From Elite Doctor to Cosmetic Surgeon: A Story of Desire


How a Man Who Denied His Desires Found His True Calling

He spent his life running from money and desire.
First by becoming an elite doctor, then by escaping to the countryside.
This is the story of how he ended up exactly where he tried hardest not to be.

He was born into a wealthy family.
His parents had made a fortune as art dealers.
From elementary school onward, he attended elite private schools, and several luxury foreign cars were always parked outside his home.

But his parents talked about money and business every single day, and he grew sick of it.
They never had warm, ordinary parent–child conversations.
Deep down, he grew resentful of them.

So in high school, he decided to go to medical school.

He could have followed his parents into business, but he felt a strong resistance to a life driven purely by money.
He wanted to do something that genuinely helped people.
(That said, doctors are still very well paid.)

He somehow made it into medical school, and a few years later, he landed a position at a nationally renowned hospital.
As a doctor at a prestigious institution, he was extremely popular with women.
He slept with different women while working like a horse during the day, eventually becoming the top resident.
But a few years later, he burned out completely.

He then made a drastic shift—from a glamorous life as a city doctor to treating mostly elderly patients in a remote, depopulated rural area.

Perhaps fame in the city had felt empty after all.
Exhausted, he wanted a slower, more human life, free from titles and status.

Life there felt fresh—everything was different from the city.
Chatting casually with elderly neighbors on the street, joining local events—things he never would have imagined before.
Time itself seemed to move more slowly.

But even there, things didn’t go as he hoped.

Before long, reality caught up with him:
poor hospital management, strange rural customs, a hospital on the brink of bankruptcy, and leadership that refused to act.
For someone raised in a family of urban business owners, everything felt painfully inefficient.

Around this time, he had three children.
They adored him and all said they wanted to become doctors like their father someday.

But medical school requires an enormous amount of money.
On a rural hospital salary, there was no way he could afford their tuition.

So he made a painful decision.
He returned to Tokyo and became a cosmetic surgeon.

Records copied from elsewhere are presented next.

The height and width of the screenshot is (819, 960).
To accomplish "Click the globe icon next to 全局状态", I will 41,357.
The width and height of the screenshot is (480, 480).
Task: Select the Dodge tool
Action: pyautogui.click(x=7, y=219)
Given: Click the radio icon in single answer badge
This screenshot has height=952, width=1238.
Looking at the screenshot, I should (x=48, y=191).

Among medical professionals, cosmetic surgery is often considered a dubious path.
Cosmetic surgeons are seen as people who sold their souls for money instead of dedicating themselves to saving lives.
In reality, although he justified it as being “for his children,” he did choose the path for money.

He must have found it deeply humiliating.

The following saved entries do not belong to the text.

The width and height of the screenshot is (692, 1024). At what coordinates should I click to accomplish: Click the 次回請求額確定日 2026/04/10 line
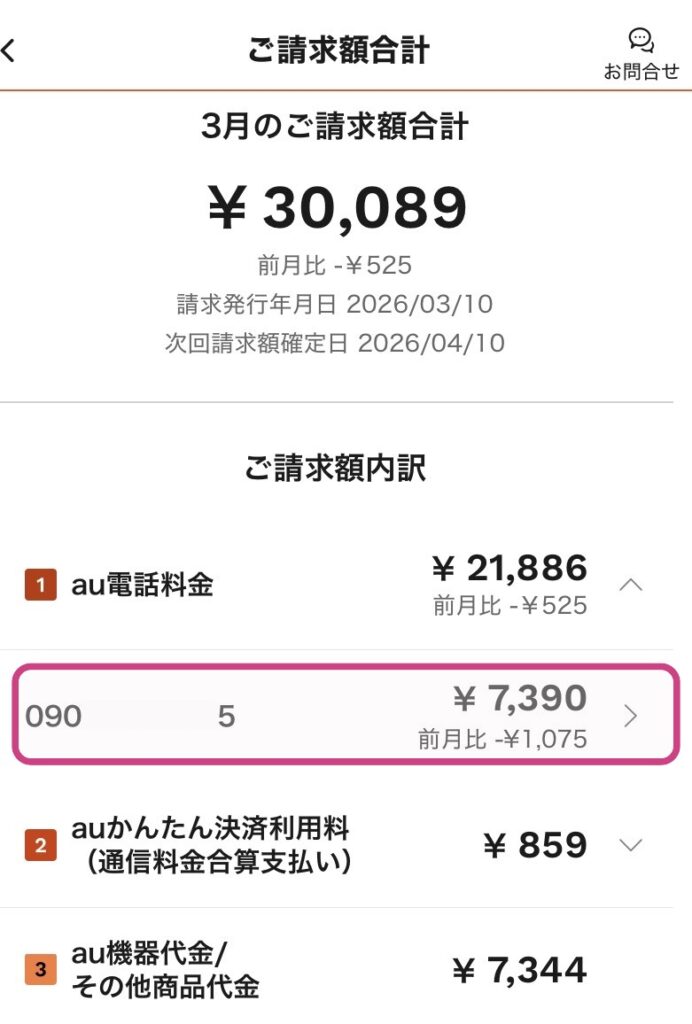click(x=335, y=343)
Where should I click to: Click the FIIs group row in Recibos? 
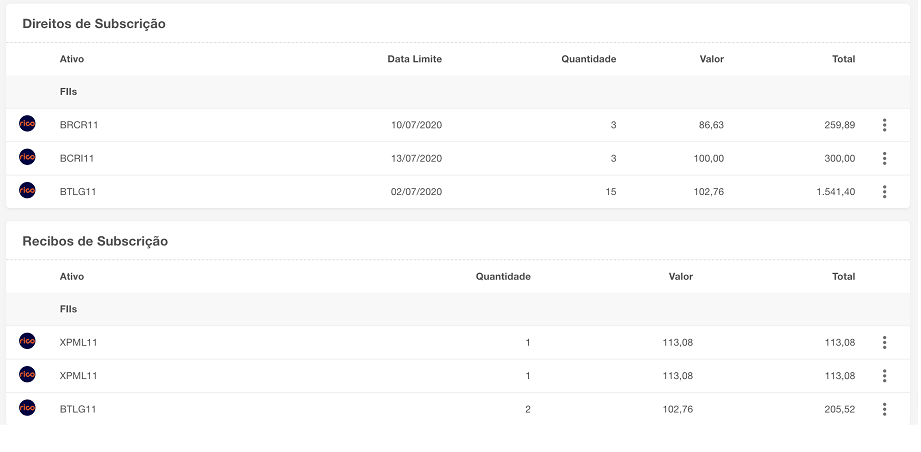pyautogui.click(x=69, y=310)
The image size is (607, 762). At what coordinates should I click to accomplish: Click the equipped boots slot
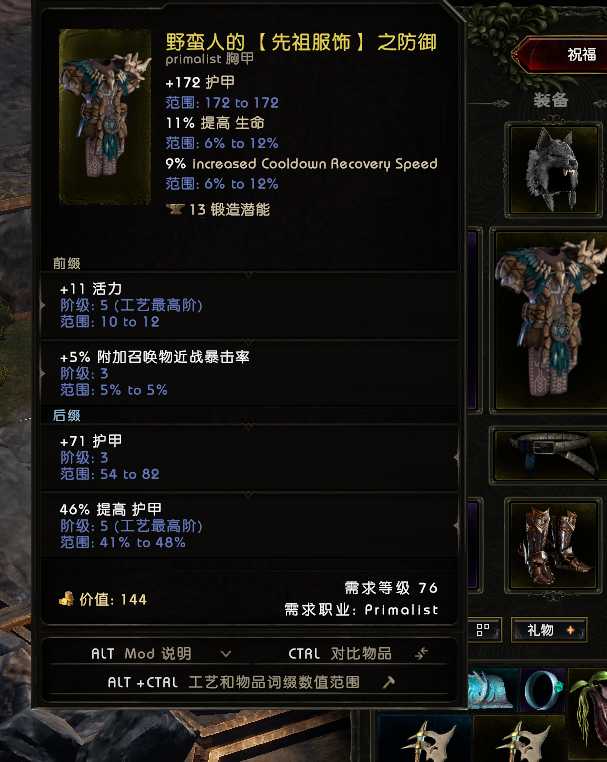click(x=554, y=545)
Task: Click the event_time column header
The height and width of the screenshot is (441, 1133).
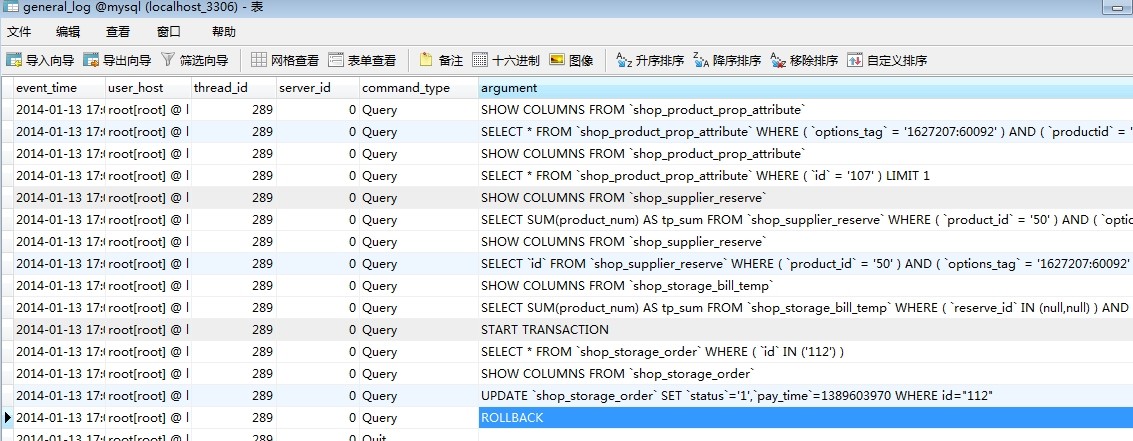Action: (x=46, y=88)
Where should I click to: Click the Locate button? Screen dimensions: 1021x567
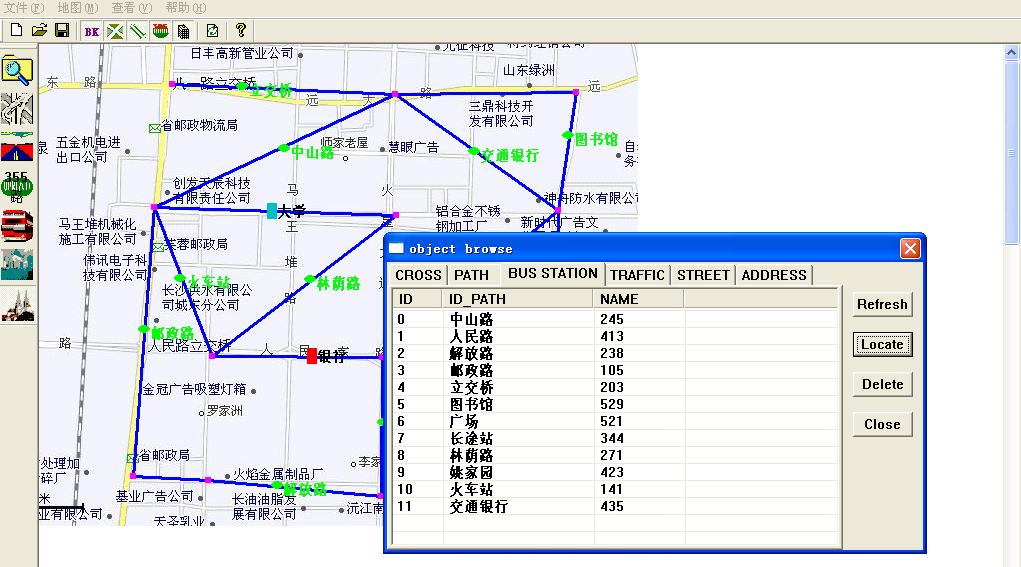(x=882, y=344)
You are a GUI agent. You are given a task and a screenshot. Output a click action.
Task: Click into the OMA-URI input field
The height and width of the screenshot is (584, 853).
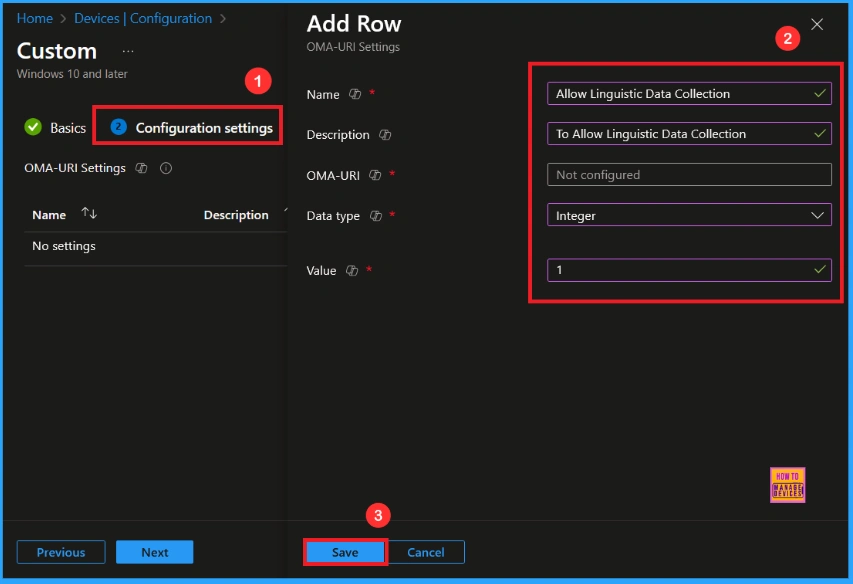click(x=689, y=175)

After all, he had become a doctor in defiance of his money-obsessed parents, earned recognition as an elite physician in Tokyo, and then worked in a remote area to help people.
To be labeled a “money-hungry doctor” would have been the ultimate insult.

And yet—

Making money was his true calling.

He had a gentle manner that allowed him to slip easily into people’s trust,
the ability to adjust his communication style to anyone,
and sales talk that genuinely moved hearts.
He had all of it.

Related article: Lessons from a Former Shibuya Pickup Artist: How to Stay Unbroken After Being Ignored by 100 People

On top of that, he was relentlessly hardworking—studying and practicing surgery while sacrificing sleep.

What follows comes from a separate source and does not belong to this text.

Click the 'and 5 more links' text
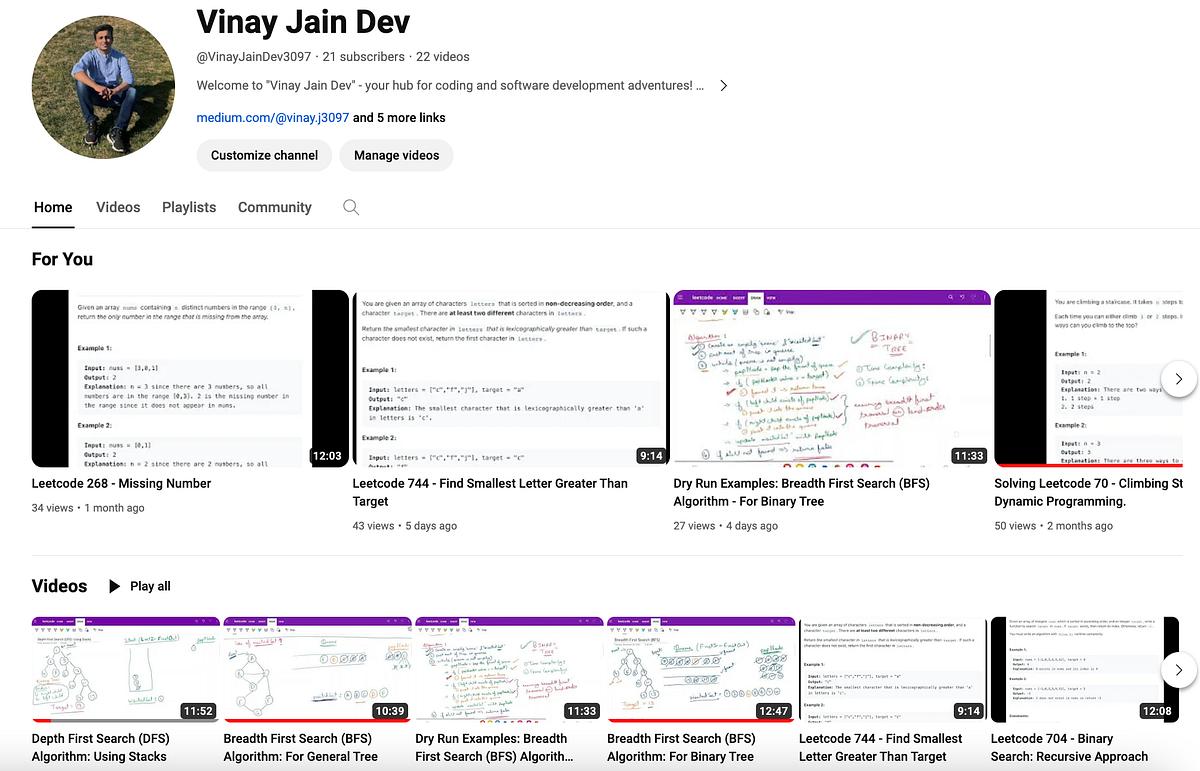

Before he knew it, his sales numbers skyrocketed.

The man who once despised working for money had never looked more alive than when he was earning it.

He was neither an elite doctor at a top hospital, nor a kind physician devoted to elderly patients in the countryside.
He was someone who thrived closer to human desire itself.

Earning money can be ugly, selfish, and greedy.
He seemed to loathe that kind of greed.
But in truth, he was greedier than anyone else.

Pure, clean worlds were never enough to satisfy him.
He shone brightest when he was honest about his desires.

And perhaps that’s why it feels inevitable that he became a cosmetic surgeon—
someone who fulfills one of humanity’s most primal desires: the desire to be beautiful.
Not just for money, but because it suited who he was.

Today, the cosmetic surgery industry is often criticized.
Unnecessary procedures, aggressive upselling with massive loans, inexperienced doctors operating for profit—there are many gray areas.

But becoming a socially stigmatized cosmetic surgeon may have been a turning point for him.

He once desperately wanted to be a “good person,” to be socially respected.
Clinging to medicine as a “sacred profession” may have been his way of avoiding the darker desires boiling inside him.

By stepping into a profession with a bad reputation, it feels as though he finally let go—his shoulders relaxed, his burden lifted.

Living within desire is his way of life.
What he spent years denying was, in fact, the very energy rooted deep inside him.

And that energy continues to drive him forward.